Write the next part of the passage on the Pompano Beach Tri-Rail station, picking up after its final sentence.

=== PASSAGE SHOWN ===

Pompano Beach is a Tri-Rail commuter rail station in Pompano Beach, Florida, United States. With 109,000 passengers in the first six months of 2011, it is the 10th-busiest Tri-Rail station. In 2015, the station had about 800 weekday riders.

The Pompano Beach station is located at Northwest Eighth Avenue and 35th Street, just southeast of the intersection of West Sample Road (SR 834) and Military Trail (SR 809). The station, officially opened to service January 9, 1989, offers parking. Pompano Beach is the last station not to be renovated to include better platform roofs, elevators and a pedestrian bridge over the tracks like most stations underwent during double tracking of the line, but is now being rebuilt from 2015 to 2016.

=== INFORMATION SHOWN ===

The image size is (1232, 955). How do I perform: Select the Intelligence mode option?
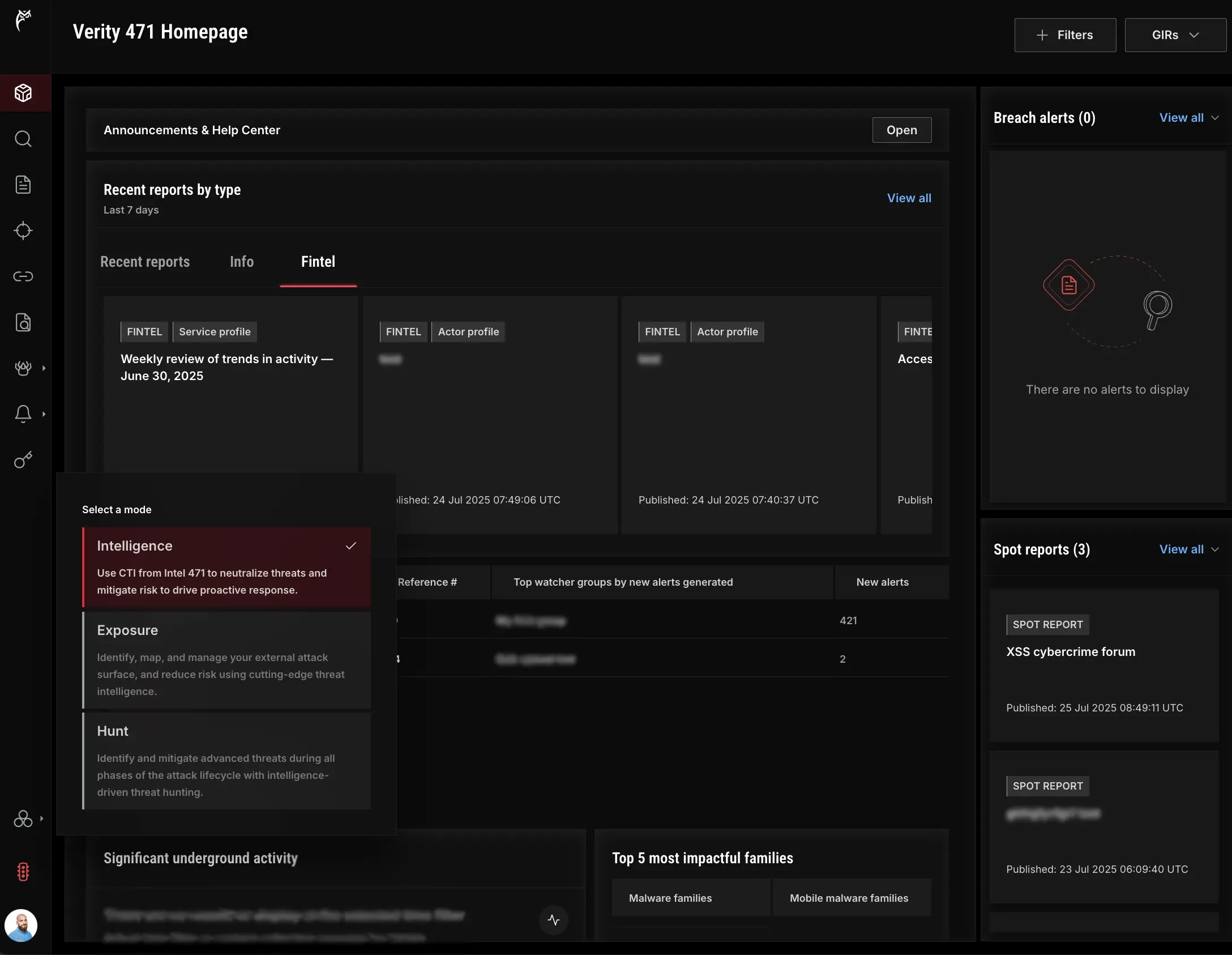[226, 567]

===

▶ THE OUTPUT
Reconstruction

In 2011, Tri-Rail received a $5.7 million grant to renovate Pompano Beach as an environmentally sustainable station, collecting more than 100% of its energy demand through solar power, with the excess to be put on the grid. Construction was to have started in spring 2012 and finished by May 2013 but the project fell through. In December 2014 Tri-Rail's governing board awarded a $40 million contract to Gulf Building to build a new headquarters, parking garage and station on the site of the Pompano Beach stop and on April 17, 2015 the South Florida Sun-Sentinel reported that groundbreaking was to take place later in the month. The upgrades are scheduled for completion in summer 2016  The renovation and construction of the 450-space garage caused a parking crunch at the station where only 39 spots remained.

Station layout
The station has two side platforms. A surface parking lot is located west of the southbound platform, while a parking garage and the SFRTA headquarters are east of the northbound platform.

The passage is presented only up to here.